Days passed before Captain Steele returned to the morgue. Cause of death for all four bodies brought in recently with mysterious deaths did, in fact, turn out to be from lack of life-saving medication.

Fully recovered from his own illness, in the early hours of the third day, Randall walked into Dr. Burke’s autopsy room where he found both Captain Steele and the doctor deep in conversation. “What’s up, Doc?” he asked, unable to resist injecting a small bit of humor into an otherwise deadly morning. His CSI night shift crew had worked long tedious hours collecting evidence from multiple gang shootings by the SF Brothers.

Everyone, including Dr. Burke, was exhausted. He managed a weary smile at Randall’s old and very small Bugs Bunny witticism. “What’s up, Jeff, is Captain Steele has just told me the person who killed the pharmacist, Timothy Alderman, was caught and arrested this morning.” He turned to the equally tired Captain to give him the honor of telling the story.

Captain Steele started with, “After checking the places where methyl parathion was commonly used, and cross checking those farms with the names of the people Alderman killed with watered down medications, I came up with one name…Alphonse Winthrop. He owns an almond orchard down in the valley, and his wife Berta died from lack of insulin needed for her type one diabetes.”

Randall seemed confused when he interrupted, “That makes sense, but how did Mr. Winthrop figure out what killed his wife and why it happened?”

“I’m getting to that, Jeff. My God, you sure lack patience.” Captain Steele continued before Randall could say anything else, “He and Berta were married for 40 years, so he was very familiar with his wife’s disease. After seeing her health failing over the past few days, he begged her to see their doctor, but she was a very stubborn woman and refused. When he came in from the orchard late one evening to find her lying comatose on the kitchen floor, he immediately called an ambulance. The paramedics tried to revive her on the way to the hospital, but she died en route.”
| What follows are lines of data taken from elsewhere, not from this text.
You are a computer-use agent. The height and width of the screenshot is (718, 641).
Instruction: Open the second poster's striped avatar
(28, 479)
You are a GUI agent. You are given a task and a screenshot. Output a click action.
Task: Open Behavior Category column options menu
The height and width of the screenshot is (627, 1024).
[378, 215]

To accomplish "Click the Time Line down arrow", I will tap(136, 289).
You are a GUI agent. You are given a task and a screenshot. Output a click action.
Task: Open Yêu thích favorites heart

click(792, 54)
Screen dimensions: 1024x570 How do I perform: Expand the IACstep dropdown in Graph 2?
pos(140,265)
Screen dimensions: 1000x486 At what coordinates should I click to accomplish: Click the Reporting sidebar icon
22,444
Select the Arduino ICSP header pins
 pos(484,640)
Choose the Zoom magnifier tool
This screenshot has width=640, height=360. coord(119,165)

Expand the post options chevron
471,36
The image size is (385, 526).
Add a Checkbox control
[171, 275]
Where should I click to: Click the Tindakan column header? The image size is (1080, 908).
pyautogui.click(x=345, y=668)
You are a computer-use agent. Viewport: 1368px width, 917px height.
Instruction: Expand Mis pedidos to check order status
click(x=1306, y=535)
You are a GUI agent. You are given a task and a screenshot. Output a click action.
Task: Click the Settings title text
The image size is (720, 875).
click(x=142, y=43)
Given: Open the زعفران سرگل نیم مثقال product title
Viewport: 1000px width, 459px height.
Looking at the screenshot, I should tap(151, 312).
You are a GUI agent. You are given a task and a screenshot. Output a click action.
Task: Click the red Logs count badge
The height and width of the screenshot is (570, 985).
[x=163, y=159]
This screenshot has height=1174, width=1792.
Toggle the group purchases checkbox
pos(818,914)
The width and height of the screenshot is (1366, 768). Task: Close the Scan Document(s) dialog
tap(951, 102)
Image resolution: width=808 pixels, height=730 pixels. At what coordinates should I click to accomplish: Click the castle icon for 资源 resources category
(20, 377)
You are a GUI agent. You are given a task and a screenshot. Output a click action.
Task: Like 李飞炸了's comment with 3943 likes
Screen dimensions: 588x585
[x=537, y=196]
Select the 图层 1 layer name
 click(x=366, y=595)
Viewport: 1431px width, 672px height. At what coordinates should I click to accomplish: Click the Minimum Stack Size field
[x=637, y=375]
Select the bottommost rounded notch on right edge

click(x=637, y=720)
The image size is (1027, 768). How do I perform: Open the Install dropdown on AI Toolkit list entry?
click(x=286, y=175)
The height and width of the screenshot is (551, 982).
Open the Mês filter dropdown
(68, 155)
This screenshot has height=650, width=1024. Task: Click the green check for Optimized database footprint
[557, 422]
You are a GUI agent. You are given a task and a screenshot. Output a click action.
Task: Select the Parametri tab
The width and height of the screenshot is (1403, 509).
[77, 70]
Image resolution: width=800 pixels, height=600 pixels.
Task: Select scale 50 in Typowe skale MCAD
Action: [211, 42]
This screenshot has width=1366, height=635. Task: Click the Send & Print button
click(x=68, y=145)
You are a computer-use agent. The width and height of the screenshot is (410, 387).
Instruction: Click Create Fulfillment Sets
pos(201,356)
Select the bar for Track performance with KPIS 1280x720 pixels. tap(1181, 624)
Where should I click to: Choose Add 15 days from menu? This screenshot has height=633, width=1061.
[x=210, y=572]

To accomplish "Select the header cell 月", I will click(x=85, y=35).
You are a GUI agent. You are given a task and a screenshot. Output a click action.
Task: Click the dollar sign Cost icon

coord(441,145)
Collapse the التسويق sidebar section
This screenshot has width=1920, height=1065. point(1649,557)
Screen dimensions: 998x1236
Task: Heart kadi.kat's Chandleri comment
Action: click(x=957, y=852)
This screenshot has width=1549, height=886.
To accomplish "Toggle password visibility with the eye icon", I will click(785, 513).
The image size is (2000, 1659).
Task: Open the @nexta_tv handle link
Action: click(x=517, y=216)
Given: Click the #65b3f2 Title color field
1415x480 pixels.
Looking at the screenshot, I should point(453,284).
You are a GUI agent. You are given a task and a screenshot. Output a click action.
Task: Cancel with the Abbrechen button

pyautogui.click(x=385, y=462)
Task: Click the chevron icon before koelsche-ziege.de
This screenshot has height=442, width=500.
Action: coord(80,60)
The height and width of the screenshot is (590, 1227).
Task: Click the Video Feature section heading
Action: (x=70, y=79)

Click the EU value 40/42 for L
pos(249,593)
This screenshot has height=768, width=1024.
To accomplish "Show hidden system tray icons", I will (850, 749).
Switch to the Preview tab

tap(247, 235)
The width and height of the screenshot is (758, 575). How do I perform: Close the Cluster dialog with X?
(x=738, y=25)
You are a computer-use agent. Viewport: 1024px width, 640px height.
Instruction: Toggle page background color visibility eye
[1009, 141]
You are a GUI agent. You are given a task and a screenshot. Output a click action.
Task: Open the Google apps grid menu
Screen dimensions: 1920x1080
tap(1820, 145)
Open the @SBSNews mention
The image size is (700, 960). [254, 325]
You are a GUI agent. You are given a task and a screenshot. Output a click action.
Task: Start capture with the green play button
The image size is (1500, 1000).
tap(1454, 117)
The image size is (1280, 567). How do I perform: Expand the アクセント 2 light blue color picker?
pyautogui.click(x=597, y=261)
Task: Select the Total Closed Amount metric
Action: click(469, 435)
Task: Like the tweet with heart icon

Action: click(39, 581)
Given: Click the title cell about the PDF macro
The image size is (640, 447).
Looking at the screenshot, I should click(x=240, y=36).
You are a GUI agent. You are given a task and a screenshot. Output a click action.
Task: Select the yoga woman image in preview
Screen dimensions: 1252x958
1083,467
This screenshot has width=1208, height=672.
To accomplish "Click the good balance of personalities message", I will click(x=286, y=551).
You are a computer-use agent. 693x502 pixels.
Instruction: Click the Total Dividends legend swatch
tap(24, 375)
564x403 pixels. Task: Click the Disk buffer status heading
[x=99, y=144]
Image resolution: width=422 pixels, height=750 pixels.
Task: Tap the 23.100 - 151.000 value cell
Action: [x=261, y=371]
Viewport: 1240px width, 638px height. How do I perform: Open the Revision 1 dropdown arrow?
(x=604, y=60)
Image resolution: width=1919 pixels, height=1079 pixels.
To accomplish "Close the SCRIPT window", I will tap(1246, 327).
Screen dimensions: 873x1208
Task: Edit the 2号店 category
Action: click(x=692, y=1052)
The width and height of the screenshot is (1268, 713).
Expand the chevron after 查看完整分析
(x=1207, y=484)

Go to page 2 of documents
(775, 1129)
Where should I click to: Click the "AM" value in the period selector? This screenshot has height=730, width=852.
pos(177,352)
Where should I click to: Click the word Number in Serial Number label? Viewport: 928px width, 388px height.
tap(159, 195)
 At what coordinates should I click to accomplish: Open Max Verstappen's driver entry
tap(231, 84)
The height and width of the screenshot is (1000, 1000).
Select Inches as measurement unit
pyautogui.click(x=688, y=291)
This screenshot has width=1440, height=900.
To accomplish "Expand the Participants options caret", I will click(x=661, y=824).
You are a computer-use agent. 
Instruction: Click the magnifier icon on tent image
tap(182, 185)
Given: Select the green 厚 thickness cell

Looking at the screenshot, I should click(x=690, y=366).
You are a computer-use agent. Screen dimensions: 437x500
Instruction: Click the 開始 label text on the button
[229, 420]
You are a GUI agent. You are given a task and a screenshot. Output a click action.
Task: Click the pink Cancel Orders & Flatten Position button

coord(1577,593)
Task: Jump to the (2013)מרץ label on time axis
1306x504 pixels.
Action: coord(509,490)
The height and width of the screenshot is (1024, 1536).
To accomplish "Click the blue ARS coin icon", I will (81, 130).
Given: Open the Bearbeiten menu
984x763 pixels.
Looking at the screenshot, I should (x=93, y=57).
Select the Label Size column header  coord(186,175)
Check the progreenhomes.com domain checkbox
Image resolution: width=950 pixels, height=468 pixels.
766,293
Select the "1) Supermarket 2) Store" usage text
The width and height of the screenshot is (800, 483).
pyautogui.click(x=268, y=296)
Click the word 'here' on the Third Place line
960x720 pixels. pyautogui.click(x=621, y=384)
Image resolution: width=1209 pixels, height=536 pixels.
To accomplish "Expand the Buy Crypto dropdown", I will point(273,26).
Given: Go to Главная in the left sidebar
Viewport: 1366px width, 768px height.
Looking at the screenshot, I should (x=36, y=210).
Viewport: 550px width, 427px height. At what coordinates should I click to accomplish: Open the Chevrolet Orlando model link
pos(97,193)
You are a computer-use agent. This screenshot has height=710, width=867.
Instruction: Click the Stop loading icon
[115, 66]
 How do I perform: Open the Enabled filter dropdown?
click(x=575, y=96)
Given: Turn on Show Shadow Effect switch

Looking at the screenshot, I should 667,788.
“Okay, she died, but how did her husband trace her death to Alderman?” This question from Randall had also bothered Dr. Burke when he first heard Captain Steele tell it.

“Well, our Alphonse is a pretty sharp cookie. He guessed something might be wrong with his wife’s bottle of insulin and had it analyzed at a private lab in nearby Tracy.” The Captain paused for emphasis before finishing his story. “When he discovered the bottle contained only a small percentage of insulin, he put two and two together and figured out what the pharmacist had done, diluting medication to make a profit on them.”

Captain Steele tried to keep his admiration for the elderly man’s resourcefulness and determination out of his voice, but failed “He managed to track down Alderman at his home and forced a confession out of the guy. After that, it was simple to inject the terrified man with a lethal dose of the methyl parathion he used in his almond orchards. When it was dark enough, Winthrop carried the dead body to behind Kezar Stadium, stripped off his clothes, and smashed his face repeatedly with a rock for one last anger-filled bit of revenge.”

Randall yawned and stretched to get the kicks out of his tired body. “Let’s hope there are no more of Alderman’s customers out there living on borrowed time.” Right after he spoke those words, a morgue orderly wheeled in another body and quickly left the room.

Dr. Burke slowly walked over and lifted the sheet from the corpse’s face. He smiled in relief at the two waiting men. “Thank goodness, he’s just an ordinary everyday gunshot victim.”

With that, Randall and Captain Steele left the morgue. They were satisfied to have these murders solved, but knew they would see more dead bodies in the future.